Image from the Official White House Flickr

It’s the iconic photo that will wind up in history books. As President Obama, Vice President Biden, Secretary of State Hilary Clinton, and other members of the defense team watched the raid on Osama Bin Laden’s compound; this picture has quickly become the visual representation of a historic moment.

This picture can give us a lot of insight into what the senior members of the White House staff were thinking, as this photo is clearly an inside look into what the staff was thinking. When they say that a picture is worth a thousand words, it is true because a photo freezes a moment and gives you a chance to study the non-verbal cues of a moment.

Notice that no one in the room is standing close enough to touch each other and that the majority of the men in the room have their arms crossed over their chest. This is a sign of aggression. When we feel aggressive, we do not want anyone in our personal space, and we cross our arms over our chest as a way to protect ourselves against something we do not want to see or hear. It is a protective measure.

It’s obvious that Secretary of State Hilary Clinton is feeling a very strong emotion to whatever it is that she is seeing on the screen. Perhaps it was the moment that Osama Bin Laden’s face first appeared on the screen. Perhaps it’s the moment that the “kill shot” was recorded. We may never know, but Hilary’s hand over her mouth, is an expression of disbelief. The images she sees unfolding in front of her are so unfathomable, that she feels uneasy and distrusting.

President Obama’s sitting position indicates that he clearly feels the weight of the world on his shoulders. His back is slouched, his arms on his knees, and the thin, grim lines of his face. There’s a lot going on here. His posture indicates that he feels the weight of whatever is going on, but his face is the most interesting to me. First of all, it’s obvious that he looks tired. I’m sure that making a national security decision like this could keep you up at night. For me, the most telling non-verbal cue for Barack Obama is the shape of his mouth.

His mouth is shaped in a thin line, nearly straight across. I can identify two emotions from such a non-verbal cue: anger and concern. Clearly whatever is going on will change the world, it’s a decision that was made with great care, and now, to watch it unfold, it simply brings concern. President Obama, like all Americans, was affected by the attacks of September 11, 2011, and to be in a position where you get to see the man who was responsible, brought to justice, in my opinion would bring nothing but the original anger back to the surface.

We may never know what scene was being observed of the raid on bin Laden’s compound in Pakistan, but this picture will be an iconic and important moment.

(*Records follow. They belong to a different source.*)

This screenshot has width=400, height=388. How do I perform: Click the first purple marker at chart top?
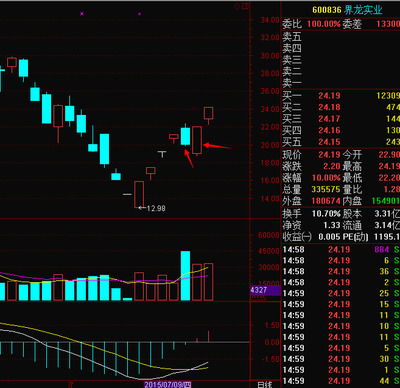coord(82,14)
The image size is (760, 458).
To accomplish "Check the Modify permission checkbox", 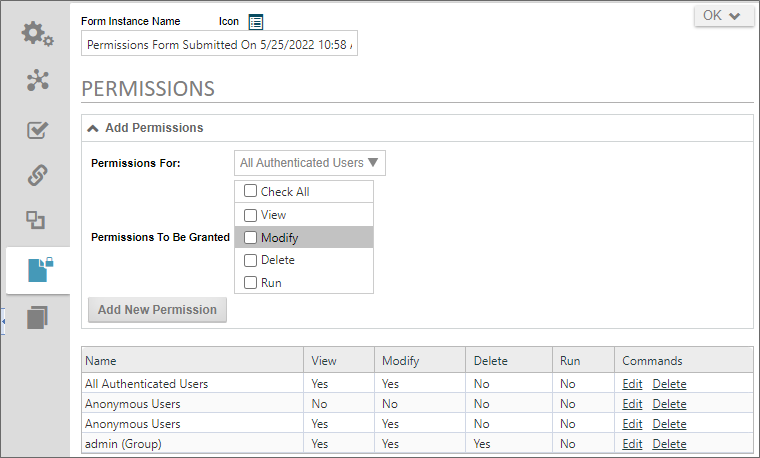I will tap(250, 237).
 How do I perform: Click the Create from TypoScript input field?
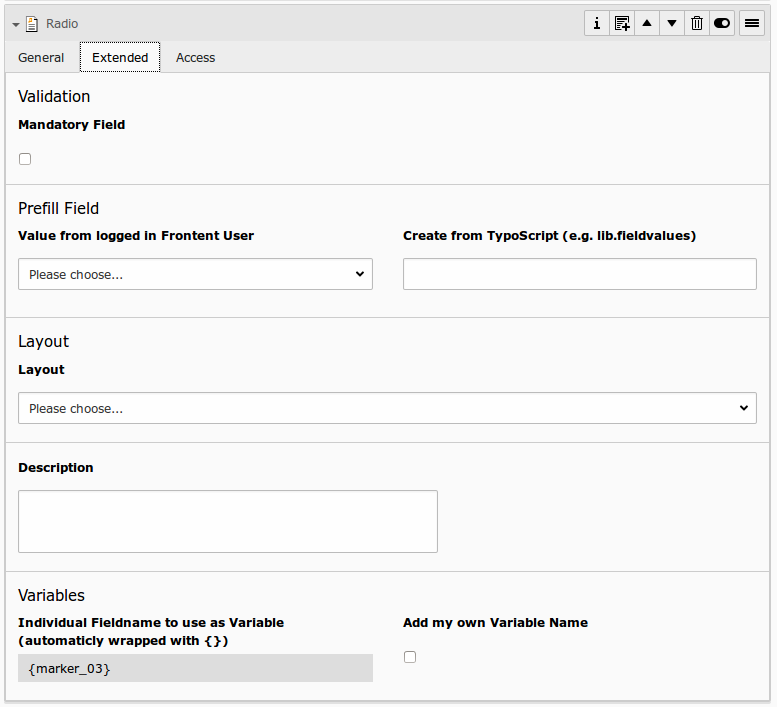click(579, 274)
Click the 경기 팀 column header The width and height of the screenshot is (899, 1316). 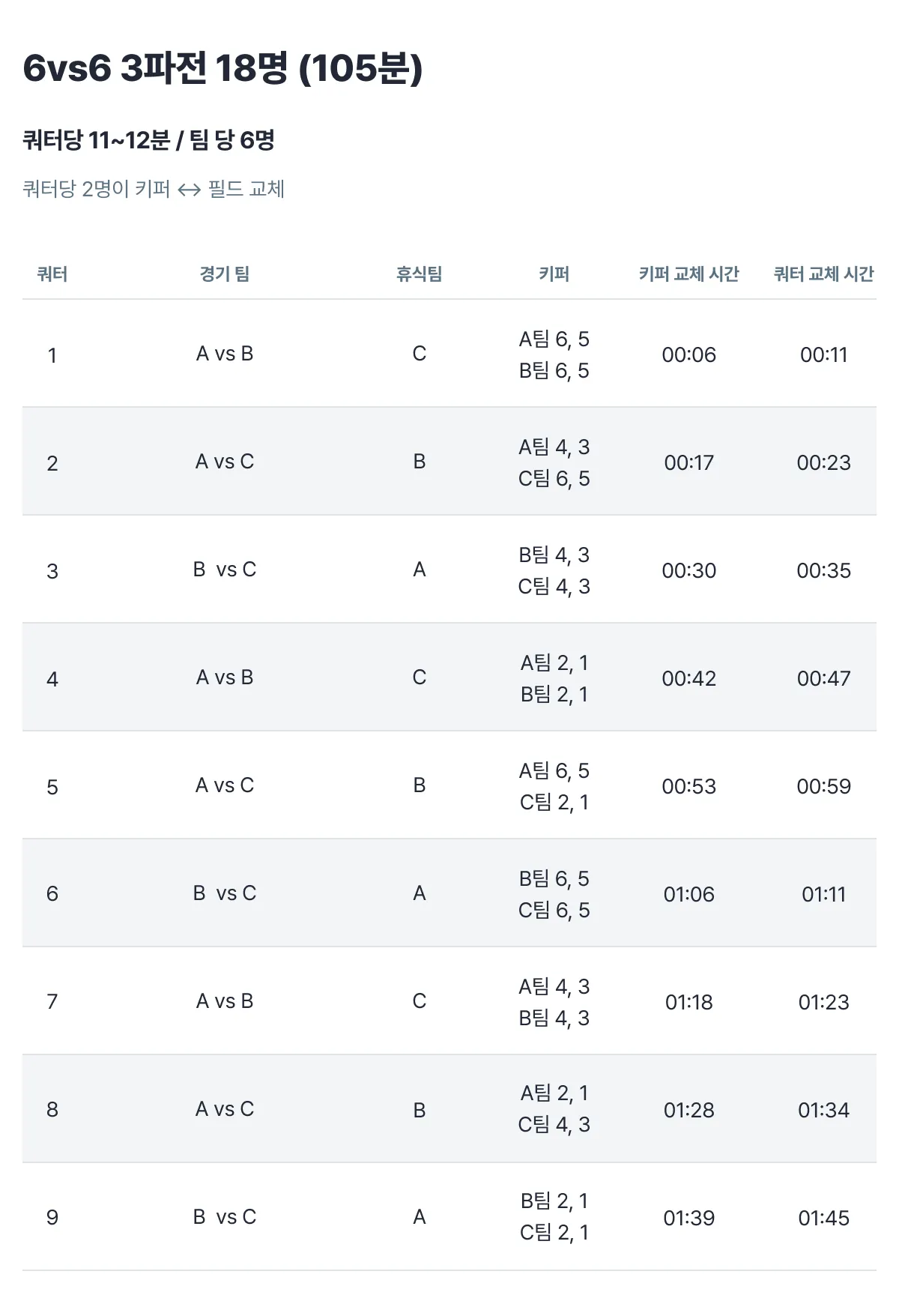tap(225, 274)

In business and relationships, we often wish for the ability to read the minds of others. It’s not a thing that we can do, but what we can do is read someone’s body language to at least get an idea of what someone is thinking. This picture is a perfect representation of how much body language can indicate in any particular situation.

Non-verbal cues are important to communication and while the subject matter of your video conference or meeting is probably not going to be as intense as watching a raid on the Most Wanted Man in America, your body language will say a lot about the way you’re feeling.